The timeline of Gregorian adoption is very piecemeal:
And Sweden is a really complicated special case:
Yeah, many applications will (thankfully) not have to consider historical dates. Many WILL, however, have to consider DST switches, which modern governments have a penchant for messing with the rules for.
The Java GregorianCalendar class assumes October 5, 1582 by default, but has a method which you the programmer can set the change date to match which country your application is meant to represent.
Word of warning though, “However, dates obtained using GregorianCalendar are historically accurate only from March 1, 4 AD onward, when modern Julian calendar rules were adopted.” If you need a Calendar calculator more accurate than that, you’ll need to go seek out a third-party library.
Don’t get me started on the proper use of floating timezones.
It also notes:
That isn’t accurate. The changeover from March 25 to Jan 1 was made independently of the Gregorian changeover in many countries, often before the adoption of the Gregorian calendar. Accommodating that was a headache that the implementer of GregorianCalendar chose to punt on, and I don’t blame them.
However the abstract java Calendar object provides a reasonably good definition for implementing calendar variants and hiding the considerations from the application programmer, provided you aren’t straying too far from the “12 months per year / 7 days per week” structure. You can actually manage to do date arithmetic with the thing in a semi-sane fashion, once you get the hang of it.
Googling turned up this page of anecdotes. It seems lots of mothers have tried to fiddle the date to avoid having a leap-year baby. I have no idea why - I think it would be a neat talking point.
All you really need is a couple of functions to convert to and from Julian days (or any other simple linear timekeeping standard).

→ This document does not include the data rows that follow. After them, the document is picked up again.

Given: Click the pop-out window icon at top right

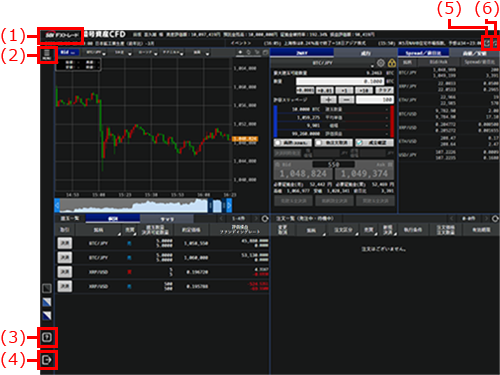Looking at the screenshot, I should tap(487, 43).
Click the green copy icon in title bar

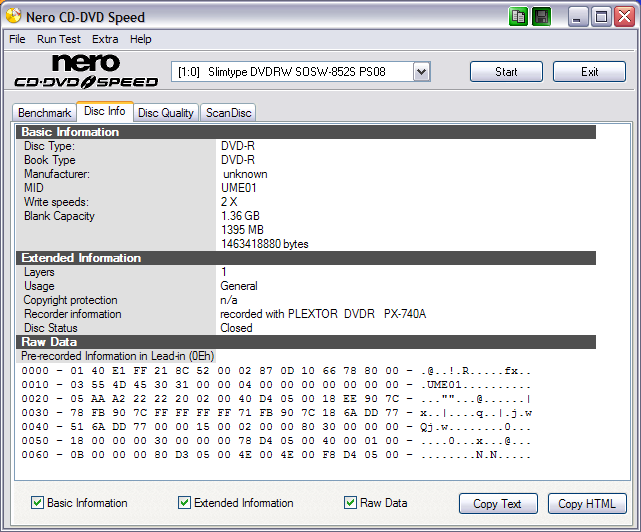click(518, 16)
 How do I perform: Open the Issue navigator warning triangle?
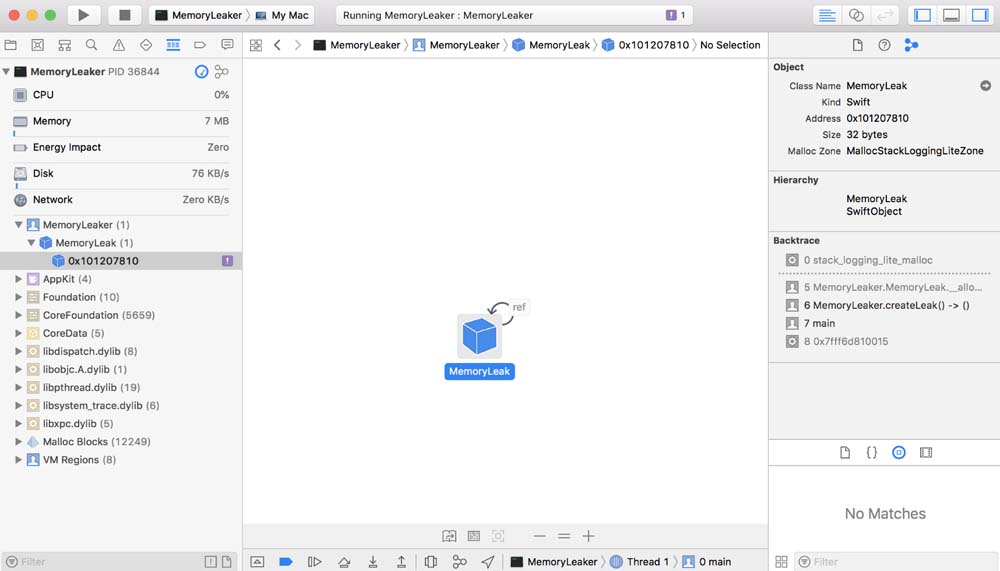(119, 45)
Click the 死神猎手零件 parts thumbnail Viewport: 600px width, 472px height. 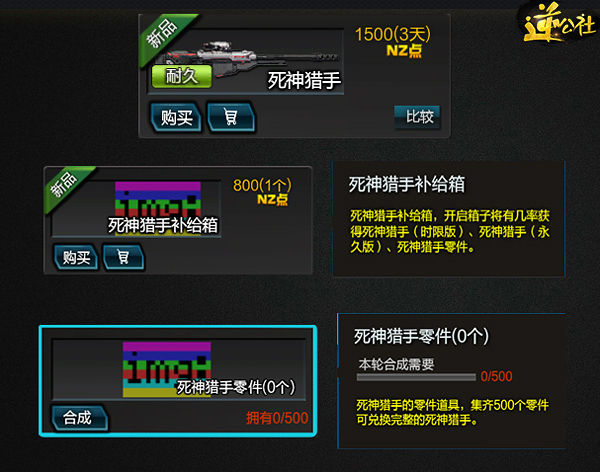[167, 369]
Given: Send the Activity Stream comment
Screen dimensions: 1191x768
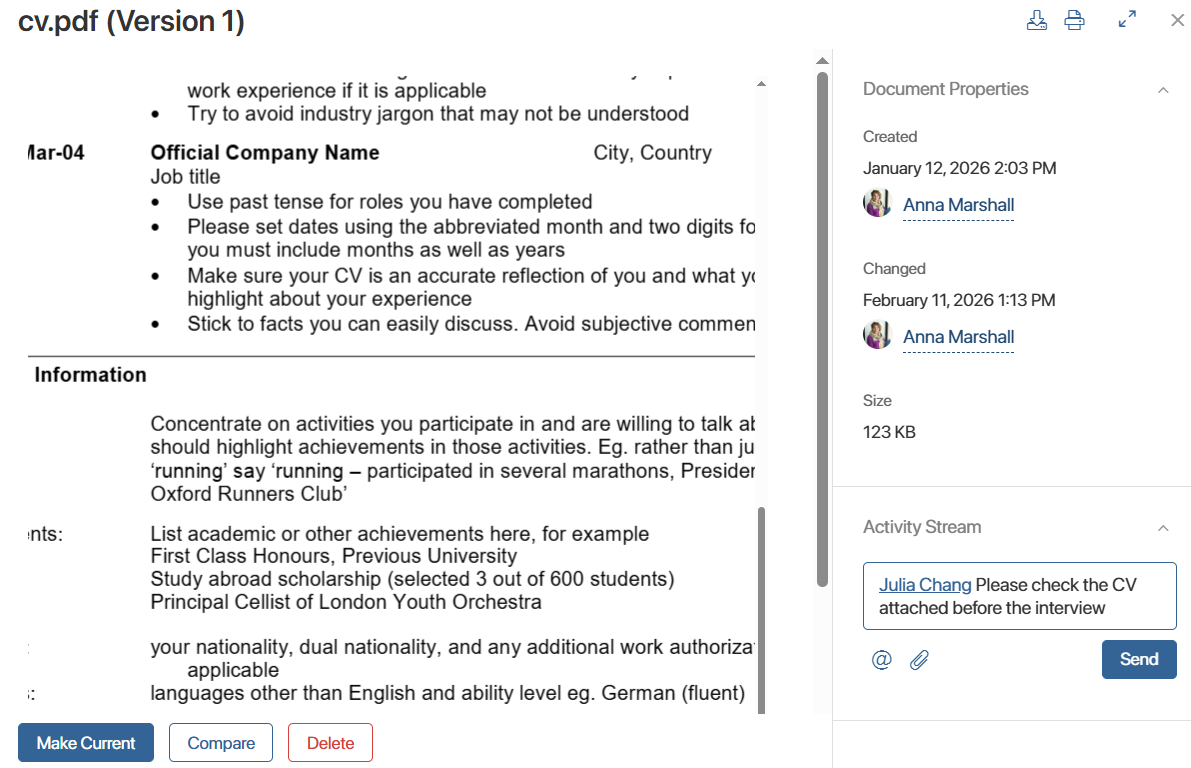Looking at the screenshot, I should click(x=1138, y=660).
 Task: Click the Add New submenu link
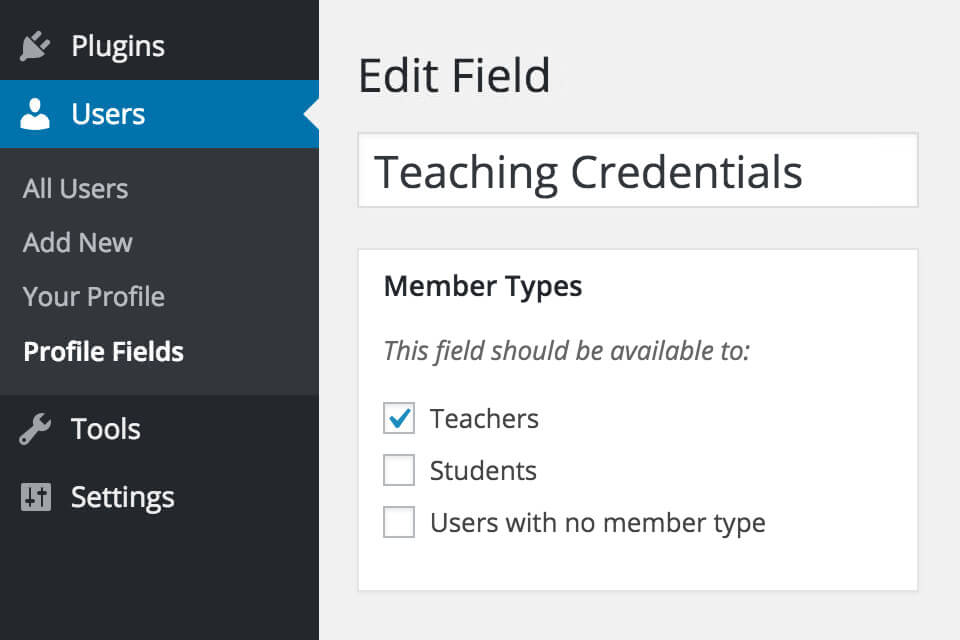pyautogui.click(x=78, y=243)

You have to be careful with using such a representation to perform arithmetic, though - one class of date bugs arises when somebody decides to calculate something like a one day interval (when you really mean “same time tomorrow”) by adding 86400 seconds to the current system time. If it crosses DST, you may want to add 23 hours or 25. If you don’t have a calendar object that directly handles date arithmetic, you have to muck around with today’s date to convert it, rather than something like:
cal.setTimeInMillis(System.currentTimeMillis());
cal.add(Calendar.DAY_OF_MONTH,1);
long wakeup = cal.getTimeInMillis();
The calendar object now takes care of you.
ETA:
Note that “time” in these java method names really means time and date, as ms since epoch.
On the other hand, you might also have something you really do want to do 24 hours from now, regardless of DST. You just have to be careful about that sort of thing; no system is going to read your mind.

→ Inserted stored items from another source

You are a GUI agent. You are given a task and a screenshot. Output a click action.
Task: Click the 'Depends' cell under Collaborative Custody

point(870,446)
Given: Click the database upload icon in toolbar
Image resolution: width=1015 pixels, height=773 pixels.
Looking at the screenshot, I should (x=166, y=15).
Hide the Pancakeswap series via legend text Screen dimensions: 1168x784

Understood. But the point is that an object or set of library routines to handle setting, adding, subtracting days, hours, etc while hiding DST / leap year / locale nastiness saves you a lot of headache. Particularly if you wind up writing stuff that handles user specified scheduling. Of course, I might also mention that my example would probably be more realistic using an actual time specification corresponding to the last event instead of System.currentTimeMillis(). If you calculated it that way as part of handling the scheduled event, the time would drift by the ms. to process your event each time. Not to mention having to be sure you don’t do something weird if the user changed their clock.
My ex husband was born on the 29th of Feb, and was in the Navy, so the government of Oregon and the US government both had no issues with it as a date.